Good Housekeeping upping trim size, trimming rate base
Trimming the rate base is expected to help the publisher do away with low-performing newsstand locations and offers that produce low renewals.
“We wanted to be able to control our distribution and our number of copies on the newsstand and, at the same time, bring up newsstand prices and subscription prices,” said Pat Haegele, SVP and publisher of Good Housekeeping. “The newsstand cover price is going from $2.50 to $3.49, and with the subscription prices the first step is to eliminate any field that produces low renewals. We have long-term renewals that are quite good, so we want to secure those first and eliminate any others.”
Baby boomers are the primary target for Good Housekeeping, but slightly younger women, or “trailing boomers,” also are also being targeted now.

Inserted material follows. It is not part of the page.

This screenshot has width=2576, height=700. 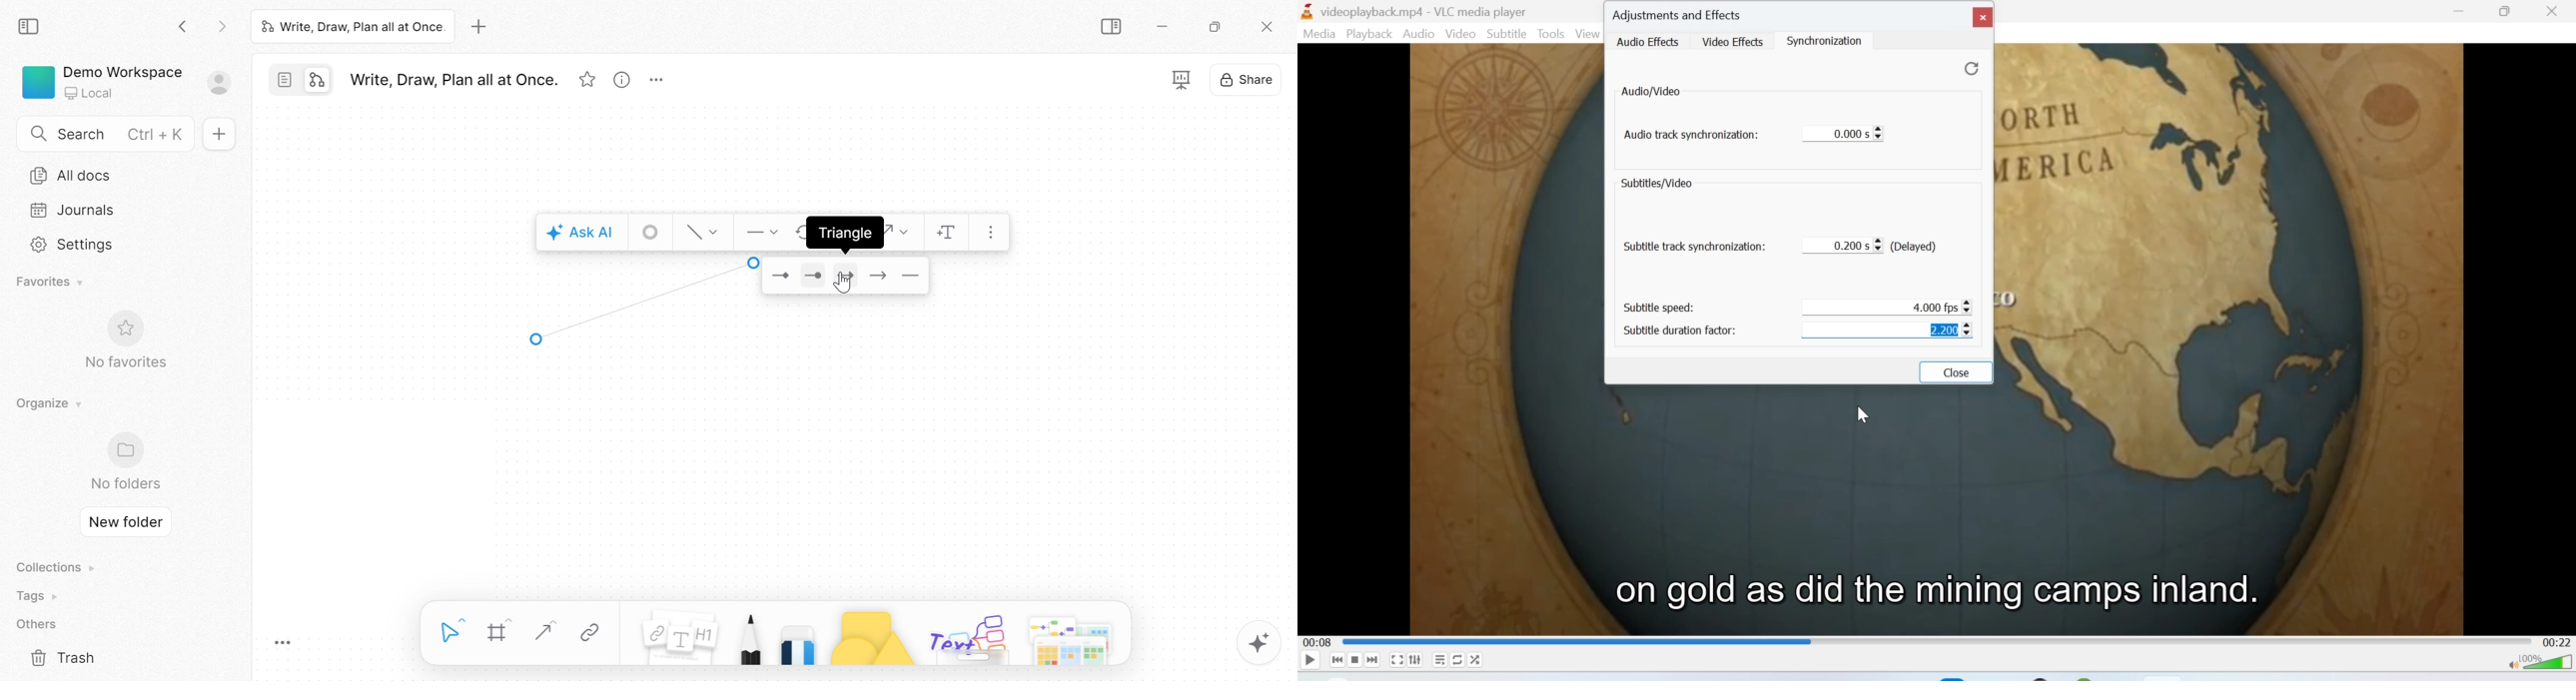 I want to click on Arrow, so click(x=644, y=301).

The median reader age is 51.5, and median household income is $59,942, according to MRI.
The women's magazine, which is celebrating its 125th anniversary next year, is getting a facelift in the form of a 10% trim size increase, effective with the January issue. The larger format is intended to show off enhanced visuals and easier navigation. Also new to the magazine will be the Green Good Housekeeping Seal, an eco-conscious extension of the 100-year-old Good Housekeeping Seal.
Haegele said that adding the Good Housekeeping Seal to the magazine's marketing collateral this year resulted in a 4% lift on direct mail campaigns.
The Green Seal will be tested in future campaigns as Good Housekeeping pushes toward its goal of being the number one women's service magazine in terms of market share and ad pages. Currently, it is the second-largest circulation women's monthly, falling behind Meredith's Better Homes and Gardens, which has a rate base of 7.6 million. Other rivals in the space include Redbook, Ladies' Home Journal, Woman's Day, Family Circle, Real Simple, O, The Oprah Magazine, and Martha Stewart Living.